■ Set task: Format every line of the listing below as a Markdown table with the columns n and Line, numbering the rows and leaving out blank lines.

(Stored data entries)
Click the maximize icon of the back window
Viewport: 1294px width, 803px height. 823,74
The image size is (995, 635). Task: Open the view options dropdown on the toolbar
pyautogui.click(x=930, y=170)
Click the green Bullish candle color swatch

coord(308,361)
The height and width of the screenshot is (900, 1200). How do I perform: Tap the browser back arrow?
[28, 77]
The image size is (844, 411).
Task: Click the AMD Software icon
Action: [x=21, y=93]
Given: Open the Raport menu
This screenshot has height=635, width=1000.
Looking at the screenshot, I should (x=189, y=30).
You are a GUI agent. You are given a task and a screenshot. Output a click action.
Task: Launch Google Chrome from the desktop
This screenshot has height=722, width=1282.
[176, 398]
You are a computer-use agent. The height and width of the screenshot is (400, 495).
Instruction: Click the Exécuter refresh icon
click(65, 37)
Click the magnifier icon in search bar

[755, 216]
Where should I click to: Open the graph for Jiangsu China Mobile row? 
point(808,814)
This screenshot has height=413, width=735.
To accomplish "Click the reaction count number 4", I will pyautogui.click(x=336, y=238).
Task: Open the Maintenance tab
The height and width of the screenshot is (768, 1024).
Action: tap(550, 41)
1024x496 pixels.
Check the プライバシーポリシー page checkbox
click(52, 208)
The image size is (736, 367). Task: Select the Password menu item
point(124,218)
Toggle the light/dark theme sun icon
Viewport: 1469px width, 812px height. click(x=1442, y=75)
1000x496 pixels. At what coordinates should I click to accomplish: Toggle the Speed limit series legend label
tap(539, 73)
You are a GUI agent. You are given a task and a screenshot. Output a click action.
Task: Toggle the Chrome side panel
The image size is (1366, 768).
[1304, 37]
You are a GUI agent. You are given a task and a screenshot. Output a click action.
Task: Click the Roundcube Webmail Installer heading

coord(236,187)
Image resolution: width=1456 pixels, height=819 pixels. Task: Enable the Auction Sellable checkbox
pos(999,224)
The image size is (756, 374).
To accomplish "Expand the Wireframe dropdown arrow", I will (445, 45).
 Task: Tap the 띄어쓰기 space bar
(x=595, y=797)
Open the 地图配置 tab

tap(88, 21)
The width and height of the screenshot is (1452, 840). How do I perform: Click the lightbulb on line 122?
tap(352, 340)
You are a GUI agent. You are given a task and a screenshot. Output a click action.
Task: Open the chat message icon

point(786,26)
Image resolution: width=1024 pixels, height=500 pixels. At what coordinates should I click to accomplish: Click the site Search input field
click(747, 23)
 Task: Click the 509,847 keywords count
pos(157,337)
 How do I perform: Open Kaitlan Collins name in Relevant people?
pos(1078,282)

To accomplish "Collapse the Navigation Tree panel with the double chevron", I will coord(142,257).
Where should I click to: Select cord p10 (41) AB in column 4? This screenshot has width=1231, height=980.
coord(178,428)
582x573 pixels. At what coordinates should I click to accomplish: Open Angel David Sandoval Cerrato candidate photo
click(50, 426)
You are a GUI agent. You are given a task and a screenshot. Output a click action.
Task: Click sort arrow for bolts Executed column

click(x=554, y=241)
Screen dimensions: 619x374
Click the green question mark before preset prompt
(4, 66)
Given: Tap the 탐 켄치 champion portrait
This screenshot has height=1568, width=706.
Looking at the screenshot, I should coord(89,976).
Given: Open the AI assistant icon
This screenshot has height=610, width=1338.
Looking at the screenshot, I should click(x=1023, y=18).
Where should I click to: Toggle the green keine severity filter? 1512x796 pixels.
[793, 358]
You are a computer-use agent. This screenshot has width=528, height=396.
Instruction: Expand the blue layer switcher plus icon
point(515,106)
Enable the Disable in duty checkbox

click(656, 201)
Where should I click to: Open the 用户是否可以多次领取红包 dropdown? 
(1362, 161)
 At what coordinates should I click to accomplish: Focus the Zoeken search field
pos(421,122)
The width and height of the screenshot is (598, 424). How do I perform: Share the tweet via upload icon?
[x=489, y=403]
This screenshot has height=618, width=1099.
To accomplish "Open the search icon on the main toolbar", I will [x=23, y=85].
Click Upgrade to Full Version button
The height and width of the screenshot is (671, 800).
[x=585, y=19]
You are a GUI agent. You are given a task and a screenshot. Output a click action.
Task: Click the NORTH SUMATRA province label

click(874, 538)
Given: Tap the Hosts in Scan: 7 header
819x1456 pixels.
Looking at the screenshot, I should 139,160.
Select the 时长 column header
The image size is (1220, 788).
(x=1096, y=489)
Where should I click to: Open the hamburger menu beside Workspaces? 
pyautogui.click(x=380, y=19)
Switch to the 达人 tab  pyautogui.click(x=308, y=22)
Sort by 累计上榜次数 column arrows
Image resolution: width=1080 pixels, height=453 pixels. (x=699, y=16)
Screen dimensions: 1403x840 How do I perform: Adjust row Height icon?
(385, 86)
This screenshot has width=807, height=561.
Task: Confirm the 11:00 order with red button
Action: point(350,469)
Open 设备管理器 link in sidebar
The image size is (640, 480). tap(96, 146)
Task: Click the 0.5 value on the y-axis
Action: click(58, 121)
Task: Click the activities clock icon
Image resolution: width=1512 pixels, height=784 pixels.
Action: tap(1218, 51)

■ Result for this task:
| n | Line |
|---|---|
| 1 | Click the maximize icon of the back window |
| 2 | Viewport: 1294px width, 803px height. 823,74 |
| 3 | The image size is (995, 635). Task: Open the view options dropdown on the toolbar |
| 4 | pyautogui.click(x=930, y=170) |
| 5 | Click the green Bullish candle color swatch |
| 6 | coord(308,361) |
| 7 | The height and width of the screenshot is (900, 1200). How do I perform: Tap the browser back arrow? |
| 8 | [28, 77] |
| 9 | The image size is (844, 411). |
| 10 | Task: Click the AMD Software icon |
| 11 | Action: [x=21, y=93] |
| 12 | Given: Open the Raport menu |
| 13 | This screenshot has height=635, width=1000. |
| 14 | Looking at the screenshot, I should (x=189, y=30). |
| 15 | You are a GUI agent. You are given a task and a screenshot. Output a click action. |
| 16 | Task: Launch Google Chrome from the desktop |
| 17 | This screenshot has height=722, width=1282. |
| 18 | [176, 398] |
| 19 | You are a computer-use agent. The height and width of the screenshot is (400, 495). |
| 20 | Instruction: Click the Exécuter refresh icon |
| 21 | click(65, 37) |
| 22 | Click the magnifier icon in search bar |
| 23 | [755, 216] |
| 24 | Where should I click to: Open the graph for Jiangsu China Mobile row?  |
| 25 | point(808,814) |
| 26 | This screenshot has height=413, width=735. |
| 27 | To accomplish "Click the reaction count number 4", I will pyautogui.click(x=336, y=238). |
| 28 | Task: Open the Maintenance tab |
| 29 | The height and width of the screenshot is (768, 1024). |
| 30 | Action: tap(550, 41) |
| 31 | 1024x496 pixels. |
| 32 | Check the プライバシーポリシー page checkbox |
| 33 | click(52, 208) |
| 34 | The image size is (736, 367). Task: Select the Password menu item |
| 35 | point(124,218) |
| 36 | Toggle the light/dark theme sun icon |
| 37 | Viewport: 1469px width, 812px height. click(x=1442, y=75) |
| 38 | 1000x496 pixels. At what coordinates should I click to accomplish: Toggle the Speed limit series legend label |
| 39 | tap(539, 73) |
| 40 | You are a GUI agent. You are given a task and a screenshot. Output a click action. |
| 41 | Task: Toggle the Chrome side panel |
| 42 | The image size is (1366, 768). |
| 43 | [1304, 37] |
| 44 | You are a GUI agent. You are given a task and a screenshot. Output a click action. |
| 45 | Task: Click the Roundcube Webmail Installer heading |
| 46 | coord(236,187) |
| 47 | Image resolution: width=1456 pixels, height=819 pixels. Task: Enable the Auction Sellable checkbox |
| 48 | pos(999,224) |
| 49 | The image size is (756, 374). |
| 50 | To accomplish "Expand the Wireframe dropdown arrow", I will (445, 45). |
| 51 |  Task: Tap the 띄어쓰기 space bar |
| 52 | (x=595, y=797) |
| 53 | Open the 地图配置 tab |
| 54 | tap(88, 21) |
| 55 | The width and height of the screenshot is (1452, 840). How do I perform: Click the lightbulb on line 122? |
| 56 | tap(352, 340) |
| 57 | You are a GUI agent. You are given a task and a screenshot. Output a click action. |
| 58 | Task: Open the chat message icon |
| 59 | point(786,26) |
| 60 | Image resolution: width=1024 pixels, height=500 pixels. At what coordinates should I click to accomplish: Click the site Search input field |
| 61 | click(747, 23) |
| 62 |  Task: Click the 509,847 keywords count |
| 63 | pos(157,337) |
| 64 |  How do I perform: Open Kaitlan Collins name in Relevant people? |
| 65 | pos(1078,282) |
| 66 | To accomplish "Collapse the Navigation Tree panel with the double chevron", I will coord(142,257). |
| 67 | Where should I click to: Select cord p10 (41) AB in column 4? This screenshot has width=1231, height=980. |
| 68 | coord(178,428) |
| 69 | 582x573 pixels. At what coordinates should I click to accomplish: Open Angel David Sandoval Cerrato candidate photo |
| 70 | click(50, 426) |
| 71 | You are a GUI agent. You are given a task and a screenshot. Output a click action. |
| 72 | Task: Click sort arrow for bolts Executed column |
| 73 | click(x=554, y=241) |
| 74 | Screen dimensions: 619x374 |
| 75 | Click the green question mark before preset prompt |
| 76 | (4, 66) |
| 77 | Given: Tap the 탐 켄치 champion portrait |
| 78 | This screenshot has height=1568, width=706. |
| 79 | Looking at the screenshot, I should coord(89,976). |
| 80 | Given: Open the AI assistant icon |
| 81 | This screenshot has height=610, width=1338. |
| 82 | Looking at the screenshot, I should click(x=1023, y=18). |
| 83 | Where should I click to: Toggle the green keine severity filter? 1512x796 pixels. |
| 84 | [793, 358] |
| 85 | You are a computer-use agent. This screenshot has width=528, height=396. |
| 86 | Instruction: Expand the blue layer switcher plus icon |
| 87 | point(515,106) |
| 88 | Enable the Disable in duty checkbox |
| 89 | click(656, 201) |
| 90 | Where should I click to: Open the 用户是否可以多次领取红包 dropdown?  |
| 91 | (1362, 161) |
| 92 |  At what coordinates should I click to accomplish: Focus the Zoeken search field |
| 93 | pos(421,122) |
| 94 | The width and height of the screenshot is (598, 424). How do I perform: Share the tweet via upload icon? |
| 95 | [x=489, y=403] |
| 96 | This screenshot has height=618, width=1099. |
| 97 | To accomplish "Open the search icon on the main toolbar", I will [x=23, y=85]. |
| 98 | Click Upgrade to Full Version button |
| 99 | The height and width of the screenshot is (671, 800). |
| 100 | [x=585, y=19] |
| 101 | You are a GUI agent. You are given a task and a screenshot. Output a click action. |
| 102 | Task: Click the NORTH SUMATRA province label |
| 103 | click(874, 538) |
| 104 | Given: Tap the Hosts in Scan: 7 header |
| 105 | 819x1456 pixels. |
| 106 | Looking at the screenshot, I should 139,160. |
| 107 | Select the 时长 column header |
| 108 | The image size is (1220, 788). |
| 109 | (x=1096, y=489) |
| 110 | Where should I click to: Open the hamburger menu beside Workspaces?  |
| 111 | pyautogui.click(x=380, y=19) |
| 112 | Switch to the 达人 tab  pyautogui.click(x=308, y=22) |
| 113 | Sort by 累计上榜次数 column arrows |
| 114 | Image resolution: width=1080 pixels, height=453 pixels. (x=699, y=16) |
| 115 | Screen dimensions: 1403x840 How do I perform: Adjust row Height icon? |
| 116 | (385, 86) |
| 117 | This screenshot has width=807, height=561. |
| 118 | Task: Confirm the 11:00 order with red button |
| 119 | Action: point(350,469) |
| 120 | Open 设备管理器 link in sidebar |
| 121 | The image size is (640, 480). tap(96, 146) |
| 122 | Task: Click the 0.5 value on the y-axis |
| 123 | Action: click(58, 121) |
| 124 | Task: Click the activities clock icon |
| 125 | Image resolution: width=1512 pixels, height=784 pixels. |
| 126 | Action: tap(1218, 51) |